(DATA SECTION begins)

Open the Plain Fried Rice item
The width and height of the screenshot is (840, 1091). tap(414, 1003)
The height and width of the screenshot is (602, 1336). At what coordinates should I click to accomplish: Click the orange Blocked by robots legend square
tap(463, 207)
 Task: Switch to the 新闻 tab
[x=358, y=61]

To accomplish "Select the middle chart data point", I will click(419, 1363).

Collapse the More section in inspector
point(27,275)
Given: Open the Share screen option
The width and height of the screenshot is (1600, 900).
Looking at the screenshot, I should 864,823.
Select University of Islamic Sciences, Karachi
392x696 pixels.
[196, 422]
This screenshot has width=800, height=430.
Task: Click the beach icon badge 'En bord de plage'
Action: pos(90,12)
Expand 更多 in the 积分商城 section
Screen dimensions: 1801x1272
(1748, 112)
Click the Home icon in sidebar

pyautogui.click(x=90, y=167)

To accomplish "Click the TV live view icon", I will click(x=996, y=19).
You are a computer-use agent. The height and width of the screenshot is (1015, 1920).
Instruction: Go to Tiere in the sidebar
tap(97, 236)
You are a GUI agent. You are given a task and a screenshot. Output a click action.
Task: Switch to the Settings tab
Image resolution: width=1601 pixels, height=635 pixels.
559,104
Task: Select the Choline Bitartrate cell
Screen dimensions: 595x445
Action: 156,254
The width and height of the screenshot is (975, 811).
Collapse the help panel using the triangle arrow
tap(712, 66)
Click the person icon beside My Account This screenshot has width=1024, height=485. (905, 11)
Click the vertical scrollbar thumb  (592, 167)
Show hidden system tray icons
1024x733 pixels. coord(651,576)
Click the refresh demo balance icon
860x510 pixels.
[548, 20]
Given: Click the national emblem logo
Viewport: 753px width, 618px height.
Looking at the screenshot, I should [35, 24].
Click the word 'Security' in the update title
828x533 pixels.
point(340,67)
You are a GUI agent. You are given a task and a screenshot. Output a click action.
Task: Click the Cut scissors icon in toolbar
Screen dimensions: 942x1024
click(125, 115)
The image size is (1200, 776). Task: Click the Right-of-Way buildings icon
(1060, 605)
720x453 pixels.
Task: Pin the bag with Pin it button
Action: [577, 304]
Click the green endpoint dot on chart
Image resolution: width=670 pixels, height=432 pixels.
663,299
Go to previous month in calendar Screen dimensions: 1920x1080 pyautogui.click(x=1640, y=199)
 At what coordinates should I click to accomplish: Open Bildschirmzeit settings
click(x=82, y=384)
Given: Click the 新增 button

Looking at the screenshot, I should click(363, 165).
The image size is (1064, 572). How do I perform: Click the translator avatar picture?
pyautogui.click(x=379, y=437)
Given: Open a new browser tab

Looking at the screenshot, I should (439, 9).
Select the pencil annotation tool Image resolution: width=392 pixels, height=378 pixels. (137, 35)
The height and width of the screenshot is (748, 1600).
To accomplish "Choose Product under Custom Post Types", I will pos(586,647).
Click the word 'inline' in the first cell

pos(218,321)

(DATA SECTION ends)

Show a copy of each line from the data that includes the word "will".

To accomplish "Select the middle chart data point", I will click(419, 1363).
To accomplish "Click the TV live view icon", I will click(x=996, y=19).
To accomplish "Choose Product under Custom Post Types", I will pos(586,647).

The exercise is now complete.